あっちの世界はイサコが兄を失ったショックを癒すための空間として用意された電脳空間であったが、そこは必然的にイサコの心から生み出されたもので満たされていた。
しかし、そこにイサコの治療とは関係のないヤサコが迷い込み、イサコの治療に当たっている兄の姿を借りた電脳体と出会ってしまったためにイサコは強い嫉妬をおぼえ、その感情に電脳空間が反応し、ミチコさんが生み出されてしまった。
イマーゴが具体化した心のエゴ
人の心とはいったいどのようなものであろうか?
人が人である限りおそらくその答えは永遠に見つからないのではないだろうか。定義づけできていない「心」がそれ自身を定義づけようとしているからだ。
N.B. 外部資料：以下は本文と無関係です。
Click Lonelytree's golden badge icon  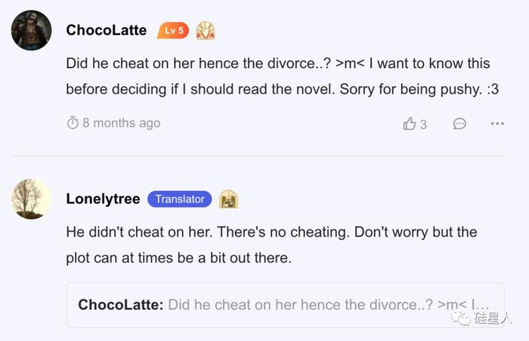(x=228, y=199)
ではイマーゴにより人の心からあっちの世界で電脳物質化されたミチコさんはどのような存在であろうか?
イサコの嫉妬心とヤサコの片思いをもとに生み出されたミチコさんは、おそらく強い独占欲を持っているだろう。
片思いという一方的感情と、自分一人で独占していたいと思っている兄の優しさが他の子にも向けられているという許しがたい嫉妬心が一つになったとき、それは兄を他人に渡さないという強烈な独占欲に変わったはずだ。
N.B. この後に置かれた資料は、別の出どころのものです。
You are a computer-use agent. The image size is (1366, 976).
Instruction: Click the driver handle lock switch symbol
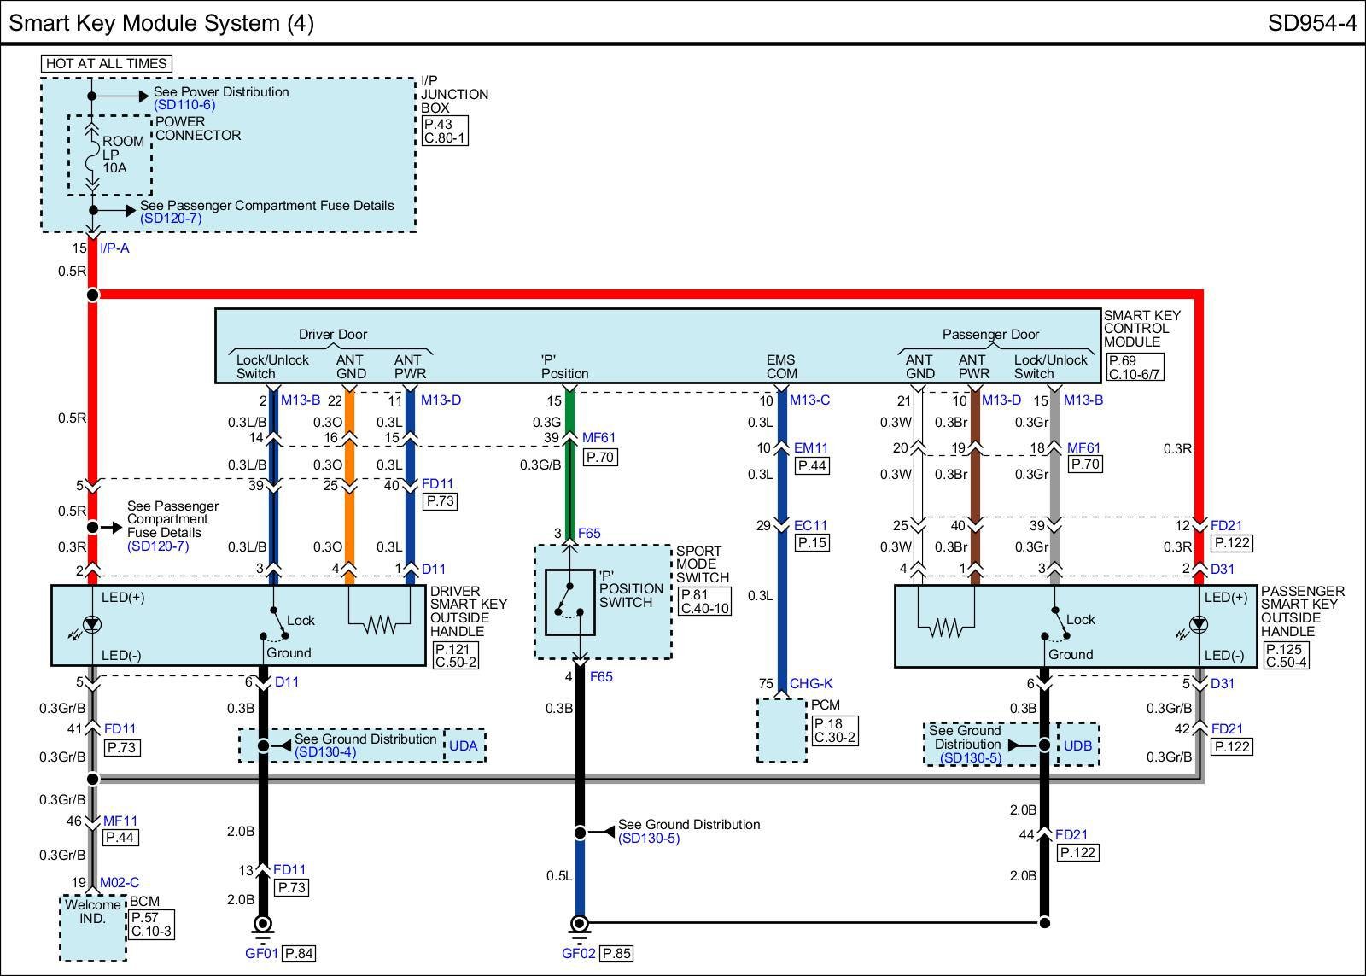pos(273,624)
何物かを自分で独り占めしたいという感情は、おそらく誰しもが心の中に持ち合わせているであろう。いわば人間が持つ本質的感情の一つかもしれない。
その意味でミチコさんは、イマーゴが作り出す電脳体の中でも最も出現しやすい精神を持った電脳体であろう。
自己の利益のみを追求するエゴイズムに通じる独占欲に囚われたミチコさんは、ある意味人の心の一面を強烈に反映した存在かもしれない。